Personal: 48. Born in Canton, Ohio. Family: Married to Vickie, a piano teacher. Three children.
The church has been through some tough times - shifting neighborhood, changing pastors, falling rolls. How are you coping with that?
Our passion is to rebuild this ministry. We're up in just about every area: attendance, baptisms, giving. We had a special offering, just under $100,000.
How are you accomplishing that?
We're making a concerted effort to love people and care for them. We're doing a lot of home and hospital visitation. They've been without leadership for several years. Now there's a new leader, and there's excitement and vision. And it's like an avalanche: Once it starts, it builds.
Don't you feel some emotional whiplash as a pastor?
You have to believe God is in control. I had to deal with this 16 years ago, when our daughter Amber was born with cerebral palsy, severely mentally and physically disabled. We decided that God didn't make a mistake with Amber, that she was born in the way God intended. Whatever happens in life, we might not understand, but God's plan is perfect. That's given us a tool to minister to others.
How do you like to relax?
I enjoy golf and reading. I like to lift and run a bit. But I don't get to do any of those things as much as I'd like.
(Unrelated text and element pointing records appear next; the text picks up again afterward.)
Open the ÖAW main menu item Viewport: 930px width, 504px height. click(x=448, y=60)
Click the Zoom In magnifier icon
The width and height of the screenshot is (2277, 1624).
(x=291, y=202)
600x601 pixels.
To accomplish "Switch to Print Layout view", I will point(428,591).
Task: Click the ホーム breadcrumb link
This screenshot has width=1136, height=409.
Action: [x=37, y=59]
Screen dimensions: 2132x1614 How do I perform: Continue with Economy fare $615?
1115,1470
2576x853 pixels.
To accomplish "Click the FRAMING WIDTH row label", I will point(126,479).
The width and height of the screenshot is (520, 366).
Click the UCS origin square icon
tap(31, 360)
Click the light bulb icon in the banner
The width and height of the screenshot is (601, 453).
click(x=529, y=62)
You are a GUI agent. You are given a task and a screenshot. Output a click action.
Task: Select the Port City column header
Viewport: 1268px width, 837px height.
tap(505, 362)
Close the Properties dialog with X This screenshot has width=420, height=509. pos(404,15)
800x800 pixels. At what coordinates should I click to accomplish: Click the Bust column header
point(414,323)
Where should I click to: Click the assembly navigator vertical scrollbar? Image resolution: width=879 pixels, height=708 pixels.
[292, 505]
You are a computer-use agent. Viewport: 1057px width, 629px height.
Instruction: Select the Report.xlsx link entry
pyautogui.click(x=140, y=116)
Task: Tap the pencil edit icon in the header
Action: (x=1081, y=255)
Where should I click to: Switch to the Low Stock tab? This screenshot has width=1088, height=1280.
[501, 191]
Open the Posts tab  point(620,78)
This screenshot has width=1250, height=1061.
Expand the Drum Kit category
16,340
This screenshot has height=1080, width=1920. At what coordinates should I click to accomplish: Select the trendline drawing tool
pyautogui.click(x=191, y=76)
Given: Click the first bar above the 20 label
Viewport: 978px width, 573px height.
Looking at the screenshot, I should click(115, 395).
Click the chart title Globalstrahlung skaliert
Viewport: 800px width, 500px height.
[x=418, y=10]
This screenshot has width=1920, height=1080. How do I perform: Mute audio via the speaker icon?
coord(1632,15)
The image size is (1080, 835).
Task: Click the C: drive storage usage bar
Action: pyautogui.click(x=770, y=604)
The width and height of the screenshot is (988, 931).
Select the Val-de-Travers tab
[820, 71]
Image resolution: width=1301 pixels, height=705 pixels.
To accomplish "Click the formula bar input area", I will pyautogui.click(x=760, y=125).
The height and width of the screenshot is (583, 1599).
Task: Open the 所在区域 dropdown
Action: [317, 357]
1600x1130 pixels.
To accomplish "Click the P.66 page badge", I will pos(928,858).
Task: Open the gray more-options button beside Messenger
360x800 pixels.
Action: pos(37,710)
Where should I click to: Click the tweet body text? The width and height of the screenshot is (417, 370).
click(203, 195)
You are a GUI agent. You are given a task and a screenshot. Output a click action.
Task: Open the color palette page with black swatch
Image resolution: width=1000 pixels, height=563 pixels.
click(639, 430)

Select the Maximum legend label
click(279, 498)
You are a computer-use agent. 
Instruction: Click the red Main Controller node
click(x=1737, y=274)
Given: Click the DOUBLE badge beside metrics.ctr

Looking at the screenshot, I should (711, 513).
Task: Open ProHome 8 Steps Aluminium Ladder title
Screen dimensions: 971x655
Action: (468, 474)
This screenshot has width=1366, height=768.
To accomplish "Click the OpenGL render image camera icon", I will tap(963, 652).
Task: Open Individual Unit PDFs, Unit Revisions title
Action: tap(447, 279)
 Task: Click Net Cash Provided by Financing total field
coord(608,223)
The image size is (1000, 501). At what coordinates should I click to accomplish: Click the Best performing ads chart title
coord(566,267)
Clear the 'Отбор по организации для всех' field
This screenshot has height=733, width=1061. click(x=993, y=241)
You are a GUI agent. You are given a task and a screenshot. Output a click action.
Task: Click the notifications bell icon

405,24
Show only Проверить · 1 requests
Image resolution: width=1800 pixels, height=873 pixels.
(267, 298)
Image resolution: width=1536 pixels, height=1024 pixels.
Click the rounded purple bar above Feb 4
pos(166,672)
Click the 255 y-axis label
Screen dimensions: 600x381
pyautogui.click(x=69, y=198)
I a football fanatic. My favorite teams are the Ohio State Buckeyes and the Miami Dolphins.
"What About Bob?", with Bill Murray. It's so stupid, I laugh at it over and over.
Selah. I like their harmony. And they're former missionary kids. I can relate to that.
Do you have a hero?
My dad. He was a barber, then an engineer. He was consistent and godly as can be. I'd wake up in the morning and he'd be reading his Bible. He had more than 40 years of faithful marriage to my mom. And he hardly raised his voice or lost his temper.
What person in history would you like most to meet?
Some of the great missionaries of the past, like William Carey or David Livingstone. They left everything behind for the purpose of the gospel.
Your most memorable spiritual experience?
The privilege of leading my kids to Christ, and as a pastor being able to baptize them. My job is to spiritually influence lives, and to be able to do it with your own kids is something I'll cherish forever.
Something most people don't know about you?
Nobody would guess it, but at times I'm very shy. When I walk into a place where I'm not in my pastoral role, I want to stand in a corner. My wife has to push me forward.
Is there one thing you can't stand?
I'm not a patient person. If it takes forever to go somewhere, I get frustrated. Which is odd, because in Mexico City, it takes five hours to cross the city.
What's the most important thing you've ever learned?
It's something I'm still learning: the importance of depending on God. My parents raised me to believe in myself, and I'm a very confident person. But I'm learning on a daily basis the importance of depending on God.